She was completely unaware of casting a slur of any kind on Mairidh's veracity, and the old man smiled and shrugged. "Aye, child, as far as the friendship goes, I have known Uther's grandfather, Ullic Pendragon, for many, many years—in fact I have been privileged to know all of his grandparents, save one. His Pendragon grandmother, Ullic's wife, was long dead ere I even met Ullic, but Publius and Luceiia Varrus of Camulod, the parents of Uther's mother Veronica, have been friends of ours for many years. But then, I am an old man and I tend to dwell in the past, as all old people do. The friendship with young Uther, to which Mairidh refers, was more hers than my own, but it has lasted—how long now, Mairidh? Ten years?"

"At least that long, my love." Mairidh smiled again at Glynda. "He saved my life once, did you not know that?" Glynda's eyes became enormous with wonder and Mairidh nodded in confirmation. "It's true. I was abducted by a raiding party and Uther happened to see it. He followed us and saved me heroically while my abductors slept. He is your King now, but he was my saviour then, and no more than a mere boy at the time, almost a child, perhaps younger than you are now."

"How? Oh, my lady, do tell me about it, please."

Mairidh shook her head at the anguished urgency in the young woman's voice. "Ah, my dear, it was a long time ago, and it is a very long tale. Perhaps later tonight, after dinner. We shall see."

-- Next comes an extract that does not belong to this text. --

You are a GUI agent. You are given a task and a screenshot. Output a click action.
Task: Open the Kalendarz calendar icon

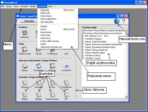(25, 33)
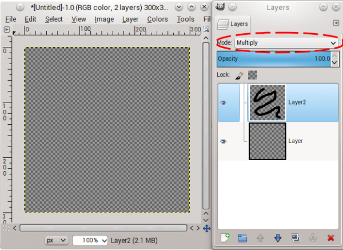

And so it was left, with Glynda fretfully wondering whether she would ever get to hear the story, and Mairidh reflecting yet again upon how she had really met Uther Pendragon for the first time. She would never, could never, forget any detail of that first meeting, or of any of the many that followed it, but she felt no tiniest portion of guilt at having deceived her young friend, however gently, regarding the details.

As she and her party joined the departing throng and began making their way towards the exit from the temple, the woman called Mairidh walked with her head down, ignoring everyone around her and allowing her memory to drift back across the years.

Chapter NINETEEN

July was supposed to be a month of blue skies and summer breezes, but this year it had been more like late November, with dull, leaden skies, heavy with rain-filled clouds, and cold, howling winds that could cut through the warmest clothing and chill a body right down to the bone. The current storm, the latest in a series, had begun the day before, buffeting Nemo with cold, blustery winds and torrential rain. She had been drenched and chilled within an hour, the thickly woven, waxed wool of her heavy, hooded campaign cloak soaked through, so that it became an added burden to be borne, dragging at her with its sodden weight. And she was still a full day's ride from Camulod.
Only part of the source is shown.